▶ **The problem**: Run through the records and, wherever a line holds the word "will", return that line.

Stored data
============

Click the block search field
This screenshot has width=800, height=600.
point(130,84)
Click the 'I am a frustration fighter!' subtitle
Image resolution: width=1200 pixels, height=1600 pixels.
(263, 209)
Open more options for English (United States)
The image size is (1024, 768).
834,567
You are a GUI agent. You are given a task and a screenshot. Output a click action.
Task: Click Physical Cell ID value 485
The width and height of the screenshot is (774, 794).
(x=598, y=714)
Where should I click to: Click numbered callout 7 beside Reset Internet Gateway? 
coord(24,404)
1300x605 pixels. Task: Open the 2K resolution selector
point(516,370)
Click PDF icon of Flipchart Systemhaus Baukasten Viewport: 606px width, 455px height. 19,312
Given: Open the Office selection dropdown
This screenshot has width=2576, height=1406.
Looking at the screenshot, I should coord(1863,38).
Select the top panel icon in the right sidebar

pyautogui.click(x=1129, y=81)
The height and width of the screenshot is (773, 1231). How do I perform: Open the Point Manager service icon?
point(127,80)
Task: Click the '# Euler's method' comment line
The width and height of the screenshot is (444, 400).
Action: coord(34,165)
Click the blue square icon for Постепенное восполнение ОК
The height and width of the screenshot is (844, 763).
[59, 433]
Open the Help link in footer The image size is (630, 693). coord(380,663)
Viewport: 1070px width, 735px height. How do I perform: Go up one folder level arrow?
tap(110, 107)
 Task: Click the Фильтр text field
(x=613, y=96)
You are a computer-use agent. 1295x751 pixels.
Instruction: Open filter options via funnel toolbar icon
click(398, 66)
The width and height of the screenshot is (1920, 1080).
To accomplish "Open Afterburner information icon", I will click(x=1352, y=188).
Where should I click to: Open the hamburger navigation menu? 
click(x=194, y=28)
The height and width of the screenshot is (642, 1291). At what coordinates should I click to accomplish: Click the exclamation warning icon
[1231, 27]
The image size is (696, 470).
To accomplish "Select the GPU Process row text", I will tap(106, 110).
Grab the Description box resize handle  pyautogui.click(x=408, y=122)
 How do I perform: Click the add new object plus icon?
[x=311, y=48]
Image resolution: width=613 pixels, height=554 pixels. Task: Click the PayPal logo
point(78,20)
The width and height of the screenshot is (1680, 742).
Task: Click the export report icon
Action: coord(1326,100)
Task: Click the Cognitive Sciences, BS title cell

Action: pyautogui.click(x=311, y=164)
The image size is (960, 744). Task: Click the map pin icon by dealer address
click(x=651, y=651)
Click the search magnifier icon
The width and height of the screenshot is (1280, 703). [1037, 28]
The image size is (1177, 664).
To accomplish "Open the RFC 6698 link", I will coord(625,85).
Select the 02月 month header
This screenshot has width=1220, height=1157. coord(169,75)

============

▶ **Expected output**:
To accomplish "Open Afterburner information icon", I will click(x=1352, y=188).
To accomplish "Select the GPU Process row text", I will tap(106, 110).
To accomplish "Open the RFC 6698 link", I will coord(625,85).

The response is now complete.